All of the records that follow need to be copied word for word, without the pictures.

Stored data:
::::::

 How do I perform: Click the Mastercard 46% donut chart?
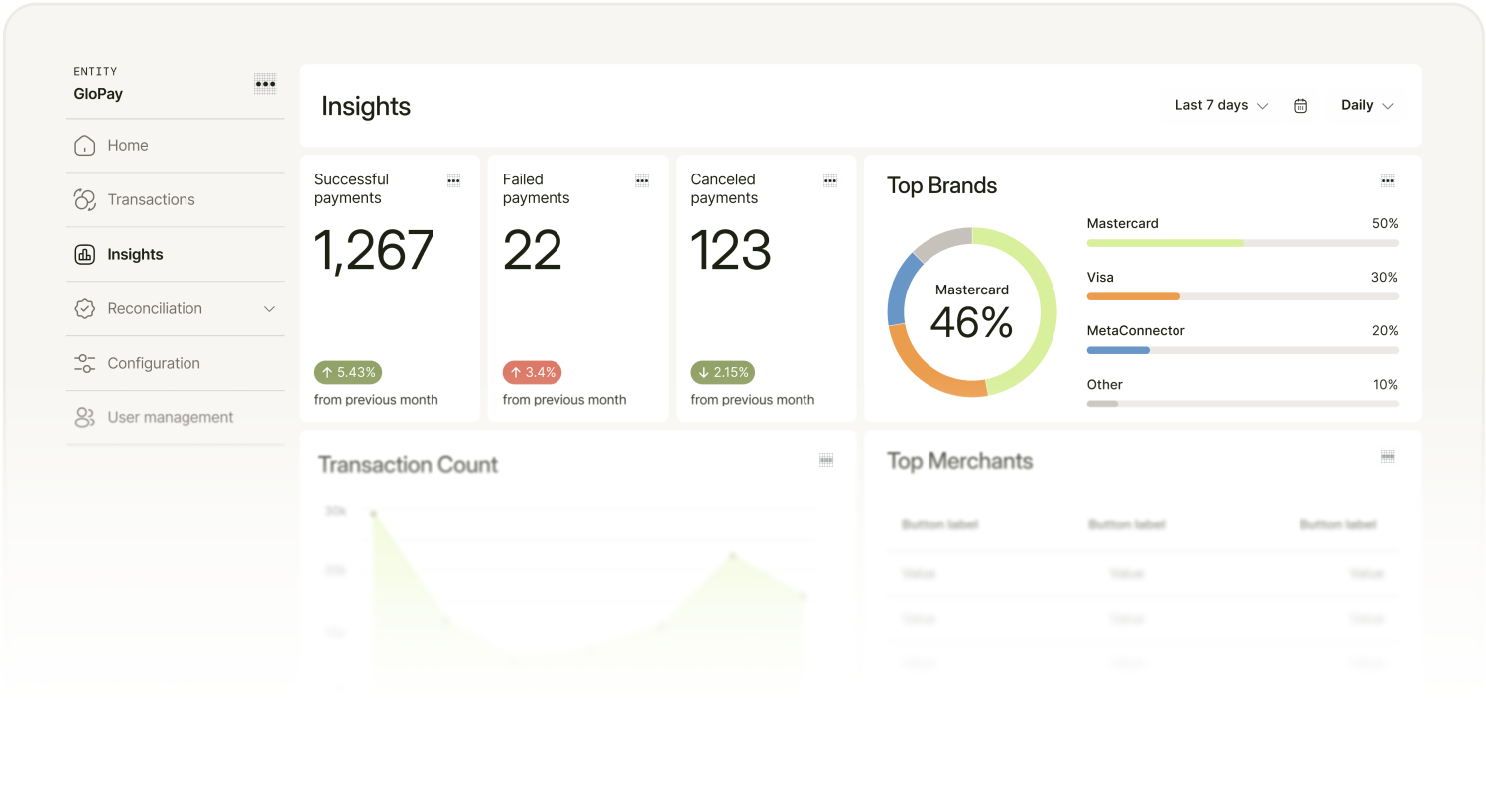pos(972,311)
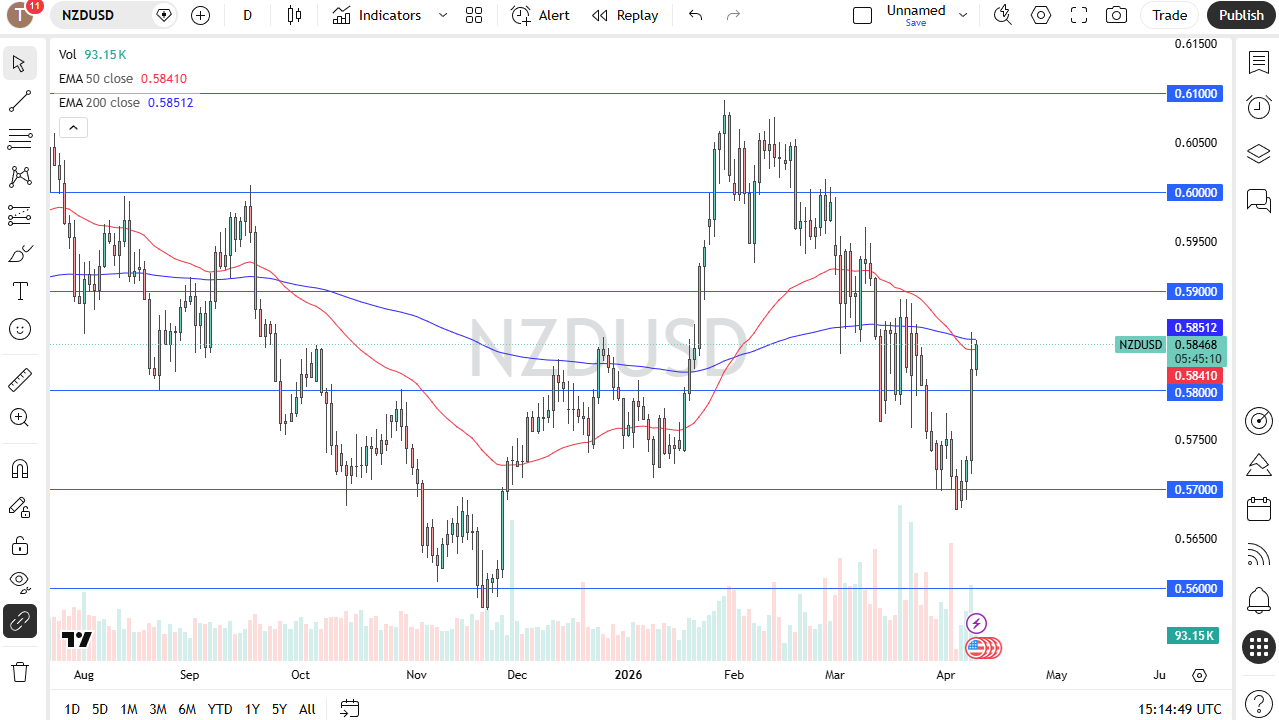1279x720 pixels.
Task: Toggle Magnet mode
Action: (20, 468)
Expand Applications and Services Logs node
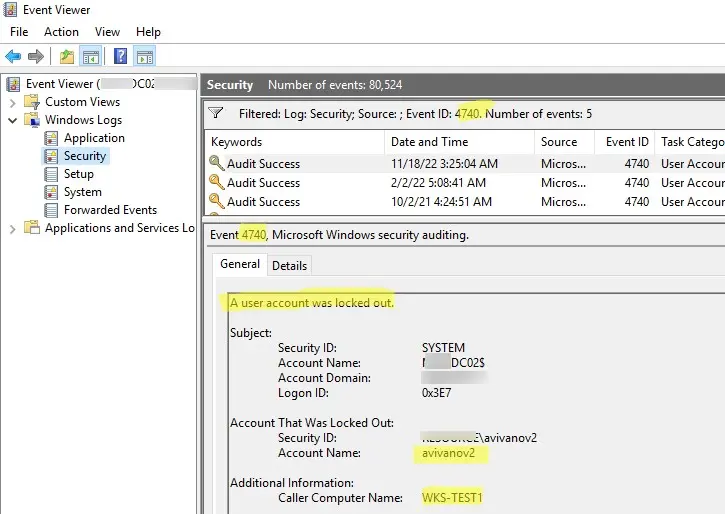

::::::

SOLVED PROBLEM:
 How do I perform: Click the Mastercard 46% donut chart?
pos(972,311)
1279x720 pixels.
Task: Toggle Magnet mode
Action: (20, 468)
Expand Applications and Services Logs node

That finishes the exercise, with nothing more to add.